RECORDED INFORMATION: Begin

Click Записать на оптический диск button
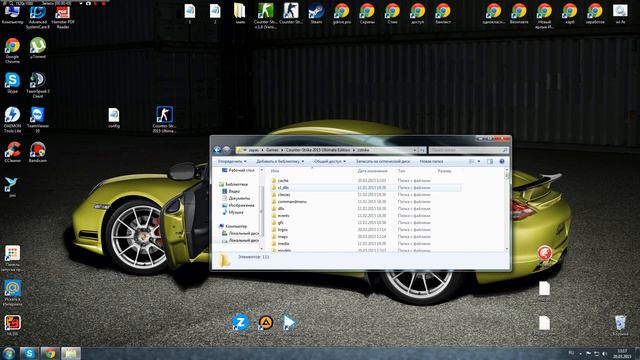The image size is (640, 360). tap(383, 162)
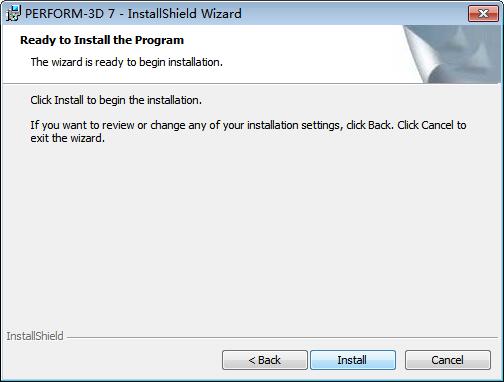Click the white header banner background
The height and width of the screenshot is (382, 504).
click(x=300, y=53)
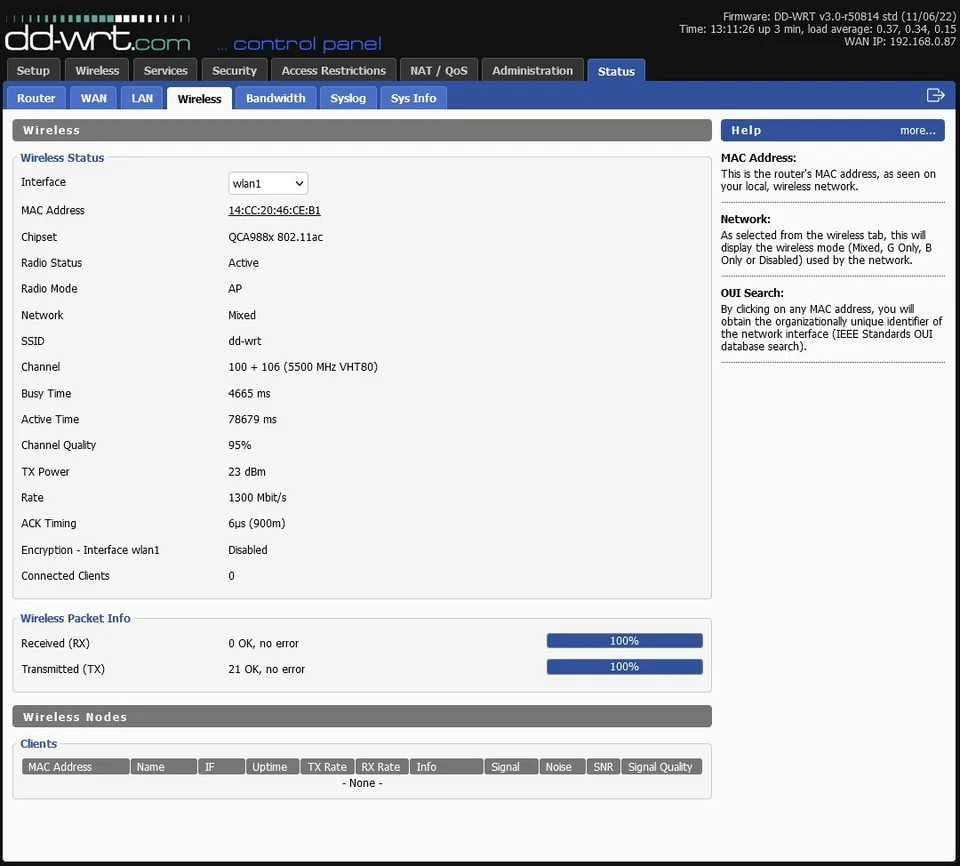Select the Access Restrictions tab
Image resolution: width=960 pixels, height=866 pixels.
(x=333, y=71)
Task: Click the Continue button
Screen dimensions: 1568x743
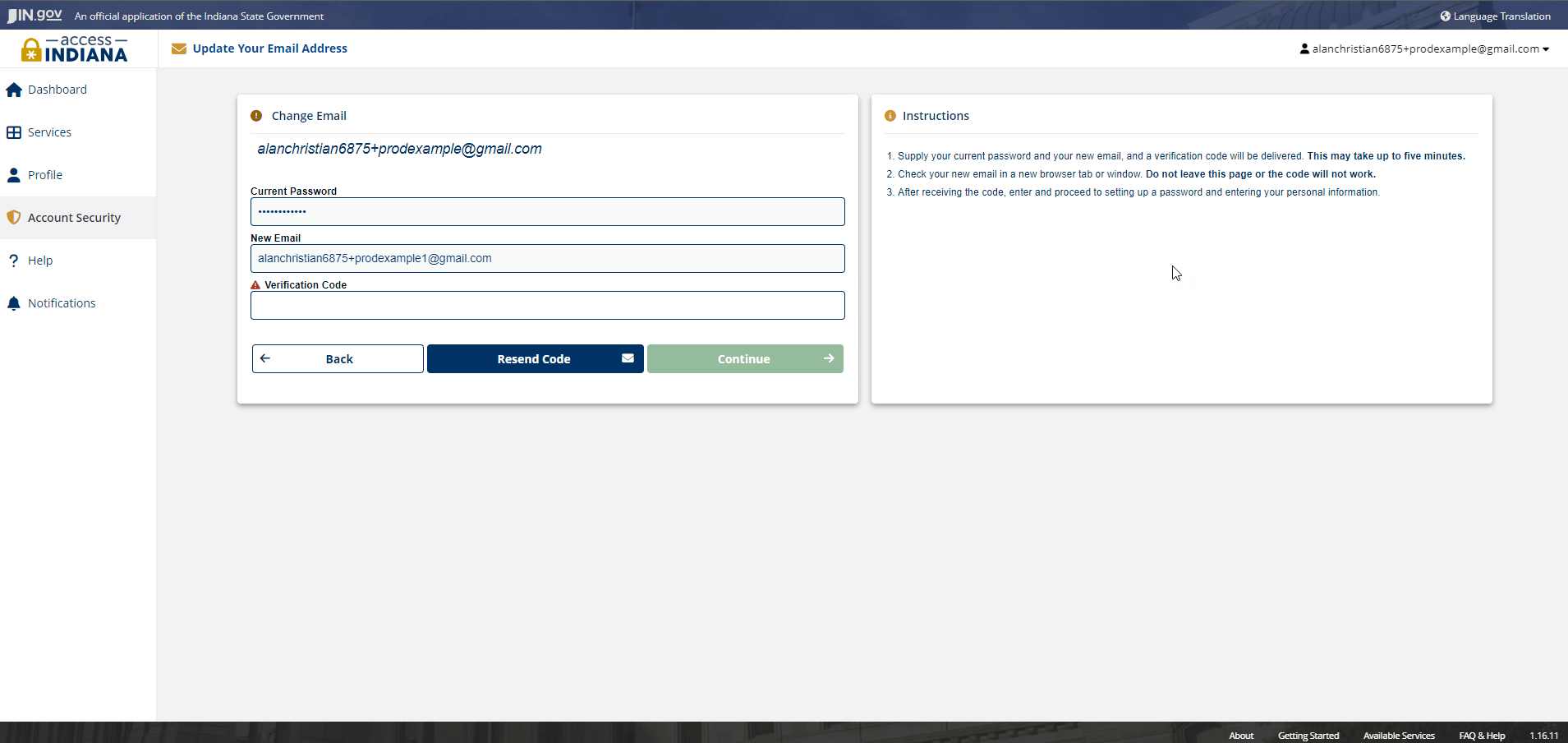Action: click(x=745, y=359)
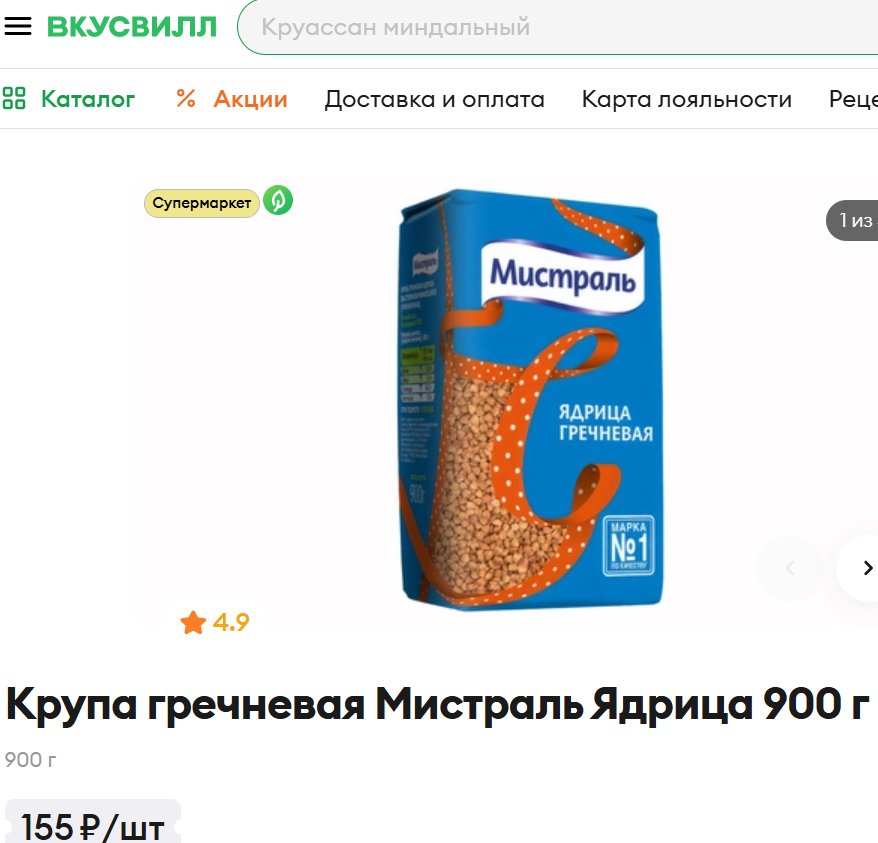Screen dimensions: 878x843
Task: Click the image counter 1 из badge
Action: (852, 220)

RECORDED INFORMATION: End

Write out each line of the data above exactly, starting at the top and finishing with the line containing "Task: Click the Continue button"; omit the pictures.

Click Записать на оптический диск button
The image size is (640, 360). tap(383, 162)
Click the white header banner background
The height and width of the screenshot is (382, 504).
click(x=300, y=53)
Select the Access Restrictions tab
Image resolution: width=960 pixels, height=866 pixels.
(x=333, y=71)
Task: Click the Continue button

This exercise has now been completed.